Neither will I offer burnt offerings unto Jehovah my God which cost me nothing.

            2 Samuel 24 relates the numbering of the Israelites as commanded by David.  To make a long story short, this sin caused a pestilence sent from God as punishment.  God then told David to offer up a sin offering at a threshing floor owned by Araunah. 

            Aranauh saw the king’s entourage headed his way and went out to greet them, wondering what he could do for his king.  When David explained and asked to buy the property so he could offer the sacrifice, Araunah said, “Oh no, lord.  Everything is yours for the taking, including the oxen for the burnt offering.”
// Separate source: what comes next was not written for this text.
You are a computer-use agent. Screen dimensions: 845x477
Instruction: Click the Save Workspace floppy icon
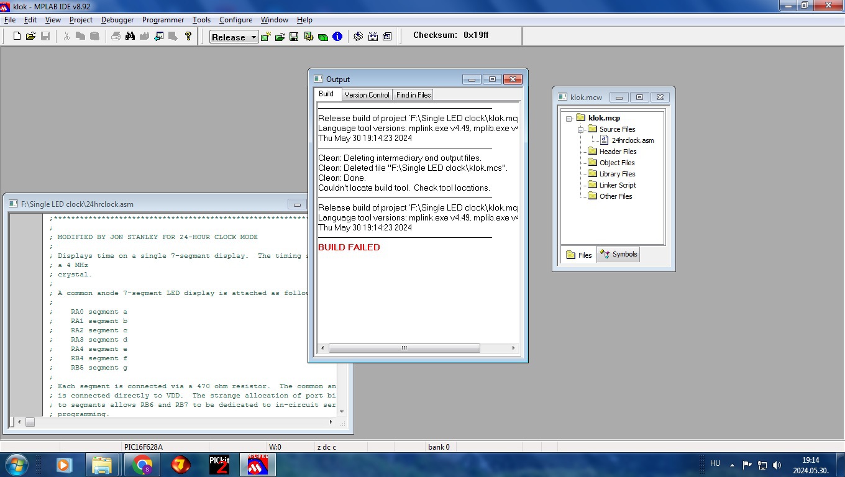[x=294, y=37]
            Then David uttered those words above, “I will not offer burnt offerings to the Lord which cost me nothing.”  It isn’t worship, David meant, when it isn’t mine to give.  It isn’t worship when it’s an extra I keep on the shelf for emergencies.  It isn’t worship if it isn’t something I need for myself.  Service to God should cost me something.

            I wonder what David would say were he alive today.  I bet I know some things he would not say.
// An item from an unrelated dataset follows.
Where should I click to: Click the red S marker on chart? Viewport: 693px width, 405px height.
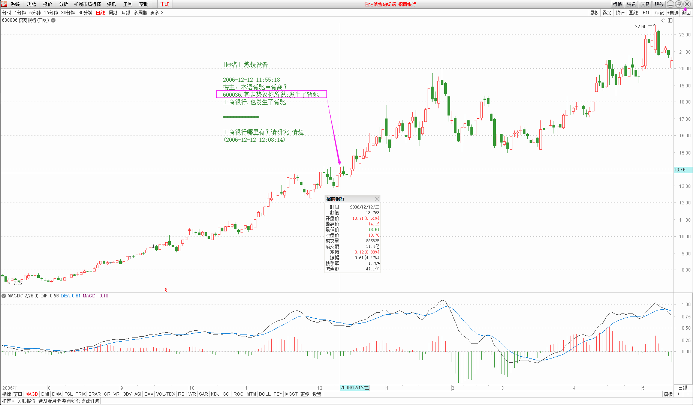coord(166,290)
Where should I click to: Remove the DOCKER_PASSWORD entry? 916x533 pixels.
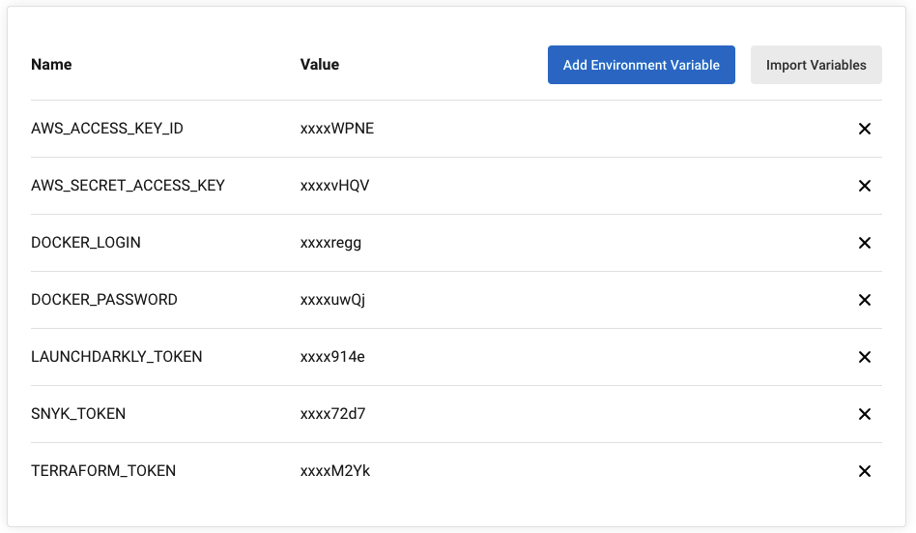click(x=865, y=300)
            “We have a gospel meeting this week?  I’ll go if it’s convenient.”

            “The price of gas has gotten too steep to make that extra Bible study this week.”

            “That’s just too early for me to have to get up in the morning.”

            “It’s a song service tonight?  I don’t like to sing anyway.”

            “It’s on the way to my activity, so I can stop by the hospital for a quick visit, otherwise...”

            “My neighbor mentioned wanting to ask me about some problems he is having, and I wanted to watch that ball game.  Maybe tomorrow night.”

            It doesn’t have to be inconvenient to count as service; if it did, the most pious time to assemble would be 2:00 AM.  However, if convenient service is all we ever give, you wonder if it truly deserves that description, “service.”

            Did you ever offer assistance and have someone say, “Well, only if it isn’t any trouble?”  Have you said it yourself?  Don’t deny someone the right to “pay” for the offerings they give.  It is often trouble to help someone out—it’s supposed to be!  How much trouble they go to for someone else is a measure of their commitment to the Lord (Matt 25: 40).  The same standard is a measure of your commitment as well. 

            Since we do operate our assemblies on a system of expedients, it is too easy to think that everything should be convenient.  Surely God doesn’t really expect our service to Him to cost us time, money, or pleasures and recreation that are good and wholesome.  We may understand the concept of sacrificial giving on the first day of the week, but how much do we understand the concept of sacrificial giving every day of our lives?

            Because of all He has done for me, I should be willing and anxious to say, “I will not offer to the Lord that which costs me nothing.”

Wherefore, receiving a kingdom that cannot be shaken, let us have grace, whereby we may offer service well-pleasing to God with reverence and awe: for our God is a consuming fire. Heb 12:28,29.